Uma nova paralisação nacional dos caminhoneiros, que vinha sendo articulada desde meados de março em Santos (SP), foi oficialmente descartada pela categoria nesta quarta-feira (25). A decisão ocorreu após a publicação da Medida Provisória 1.343/2026 e de duas resoluções da ANTT, que blindam o valor do frete contra a alta do diesel e garantem maior rigor na fiscalização.
As medidas atendem a reivindicações históricas que remontam à greve de 2018 e visam assegurar a dignidade dos transportadores autônomos diante da instabilidade econômica.
🛠️ O "Pacote de Proteção" ao Caminhoneiro
O governo federal e a ANTT implementaram três instrumentos principais para operacionalizar o piso mínimo:
Resolução 6.077 (Punindo o Abuso): Estabelece sanções progressivas e pesadas para empresas e contratantes que pagarem fretes abaixo do valor legal.
Resolução 6.078 (Bloqueio Digital): Impede a emissão do Ciot (Código Identificador da Operação de Transporte) se o valor estiver abaixo do piso. Sem esse código, a viagem é considerada ilegal e o caminhão não pode circular.
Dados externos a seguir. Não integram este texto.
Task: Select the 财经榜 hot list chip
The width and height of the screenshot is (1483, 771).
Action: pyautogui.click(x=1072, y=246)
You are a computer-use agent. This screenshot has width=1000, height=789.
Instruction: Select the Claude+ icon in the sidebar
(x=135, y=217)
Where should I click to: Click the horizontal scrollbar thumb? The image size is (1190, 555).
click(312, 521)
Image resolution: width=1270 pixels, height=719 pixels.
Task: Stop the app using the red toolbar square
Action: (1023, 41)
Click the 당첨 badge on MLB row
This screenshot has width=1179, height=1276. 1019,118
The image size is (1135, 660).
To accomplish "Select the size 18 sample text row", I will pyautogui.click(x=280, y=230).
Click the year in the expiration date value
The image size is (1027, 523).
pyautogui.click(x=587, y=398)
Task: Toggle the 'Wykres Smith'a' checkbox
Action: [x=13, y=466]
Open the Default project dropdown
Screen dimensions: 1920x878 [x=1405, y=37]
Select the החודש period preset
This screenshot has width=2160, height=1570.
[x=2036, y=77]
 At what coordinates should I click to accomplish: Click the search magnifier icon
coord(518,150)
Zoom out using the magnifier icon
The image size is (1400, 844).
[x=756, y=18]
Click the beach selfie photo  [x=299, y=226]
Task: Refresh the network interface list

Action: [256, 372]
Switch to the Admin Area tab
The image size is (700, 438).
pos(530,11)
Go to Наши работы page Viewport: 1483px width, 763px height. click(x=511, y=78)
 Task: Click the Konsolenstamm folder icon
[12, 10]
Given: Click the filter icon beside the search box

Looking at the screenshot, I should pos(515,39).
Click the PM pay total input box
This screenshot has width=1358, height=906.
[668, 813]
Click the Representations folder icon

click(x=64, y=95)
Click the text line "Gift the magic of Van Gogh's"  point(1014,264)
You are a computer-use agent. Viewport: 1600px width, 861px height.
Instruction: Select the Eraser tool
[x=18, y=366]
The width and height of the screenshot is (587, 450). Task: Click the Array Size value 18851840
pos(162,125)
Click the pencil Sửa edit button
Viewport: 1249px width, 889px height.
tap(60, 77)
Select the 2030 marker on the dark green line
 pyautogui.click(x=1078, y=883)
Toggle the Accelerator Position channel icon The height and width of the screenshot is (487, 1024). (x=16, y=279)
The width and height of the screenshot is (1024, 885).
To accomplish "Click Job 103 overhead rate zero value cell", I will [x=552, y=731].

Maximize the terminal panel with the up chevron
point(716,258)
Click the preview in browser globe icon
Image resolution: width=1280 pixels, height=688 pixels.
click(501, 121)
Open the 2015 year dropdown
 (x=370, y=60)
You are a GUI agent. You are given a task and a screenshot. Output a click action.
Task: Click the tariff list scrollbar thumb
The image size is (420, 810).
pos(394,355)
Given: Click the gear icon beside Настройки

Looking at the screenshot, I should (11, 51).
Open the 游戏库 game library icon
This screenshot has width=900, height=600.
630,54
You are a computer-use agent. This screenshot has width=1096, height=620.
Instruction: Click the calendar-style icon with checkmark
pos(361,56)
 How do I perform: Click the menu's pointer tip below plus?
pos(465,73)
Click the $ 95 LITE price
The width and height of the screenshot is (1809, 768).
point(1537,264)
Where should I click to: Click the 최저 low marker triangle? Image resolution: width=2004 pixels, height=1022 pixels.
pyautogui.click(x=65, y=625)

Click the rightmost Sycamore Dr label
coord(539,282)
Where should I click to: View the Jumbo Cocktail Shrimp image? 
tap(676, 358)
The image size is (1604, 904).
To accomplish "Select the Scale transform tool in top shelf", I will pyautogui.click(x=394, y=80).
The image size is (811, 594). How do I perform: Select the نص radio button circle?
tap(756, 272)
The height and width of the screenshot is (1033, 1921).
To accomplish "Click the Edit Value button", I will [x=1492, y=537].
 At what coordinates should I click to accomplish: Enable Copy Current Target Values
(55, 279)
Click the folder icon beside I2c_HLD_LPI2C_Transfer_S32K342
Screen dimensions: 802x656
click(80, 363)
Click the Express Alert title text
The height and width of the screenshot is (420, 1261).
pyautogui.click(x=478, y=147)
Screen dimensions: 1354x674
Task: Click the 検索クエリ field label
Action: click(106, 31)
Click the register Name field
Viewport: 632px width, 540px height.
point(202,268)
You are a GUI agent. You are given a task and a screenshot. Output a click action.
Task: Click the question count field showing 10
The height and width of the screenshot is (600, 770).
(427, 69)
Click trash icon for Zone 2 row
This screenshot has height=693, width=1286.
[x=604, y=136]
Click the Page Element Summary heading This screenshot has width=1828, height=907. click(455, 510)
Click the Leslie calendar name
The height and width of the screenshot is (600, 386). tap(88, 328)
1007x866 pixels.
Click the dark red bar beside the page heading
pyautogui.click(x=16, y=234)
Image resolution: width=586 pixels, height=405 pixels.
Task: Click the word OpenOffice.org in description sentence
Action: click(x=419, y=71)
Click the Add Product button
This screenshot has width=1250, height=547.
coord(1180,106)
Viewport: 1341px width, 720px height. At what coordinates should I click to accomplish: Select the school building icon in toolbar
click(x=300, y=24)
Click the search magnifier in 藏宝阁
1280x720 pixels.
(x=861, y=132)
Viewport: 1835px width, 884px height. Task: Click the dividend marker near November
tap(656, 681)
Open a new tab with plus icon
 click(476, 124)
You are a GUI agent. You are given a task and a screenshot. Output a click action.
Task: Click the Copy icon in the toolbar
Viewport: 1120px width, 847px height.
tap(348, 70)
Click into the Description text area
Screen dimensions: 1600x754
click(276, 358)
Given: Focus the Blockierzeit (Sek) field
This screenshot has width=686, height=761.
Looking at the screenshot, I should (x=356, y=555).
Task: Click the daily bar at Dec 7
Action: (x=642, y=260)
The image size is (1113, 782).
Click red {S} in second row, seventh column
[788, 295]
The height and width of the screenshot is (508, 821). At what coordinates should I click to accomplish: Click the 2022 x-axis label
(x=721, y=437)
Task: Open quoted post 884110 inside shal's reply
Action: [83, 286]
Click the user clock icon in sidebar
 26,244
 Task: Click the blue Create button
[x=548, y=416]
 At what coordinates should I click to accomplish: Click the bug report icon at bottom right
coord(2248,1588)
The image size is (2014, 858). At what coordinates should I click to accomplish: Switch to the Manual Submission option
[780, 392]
Gatilho do Diesel: O governo reafirmou que o piso será reajustado automaticamente sempre que o preço do diesel variar 5% ou mais.
🛡️ Fiscalização 2.000% mais Rígida
O diretor-geral da ANTT, Guilherme Theo Sampaio, destacou um aumento de 20 vezes no número de operações nas estradas. A estratégia agora une inteligência financeira e logística:
Rastreio de Carga e Dinheiro: A fiscalização vai além do frete, buscando identificar sonegação de impostos e lavagem de dinheiro por parte de grandes transportadoras.
Diálogo Direto: O ministro Guilherme Boulos (Secretaria-Geral) reforçou que os caminhoneiros são essenciais para o abastecimento de comida e combustível, comprometendo-se a evitar retrocessos na MP durante a tramitação no Congresso.
🗓️ Prazo de Validade
A MP 1.343 já está em vigor, mas precisa ser votada pela Câmara e pelo Senado até a segunda metade de julho. Caso contrário, a medida "caduca" e as regras perdem a validade. O governo prometeu mobilizar sua base parlamentar para garantir a aprovação definitiva.
"O caminhoneiro quer trabalhar, mas precisa de regra sendo cumprida. O piso mínimo é vida", afirmou Luciano Santos, liderança sindical da Baixada Santista.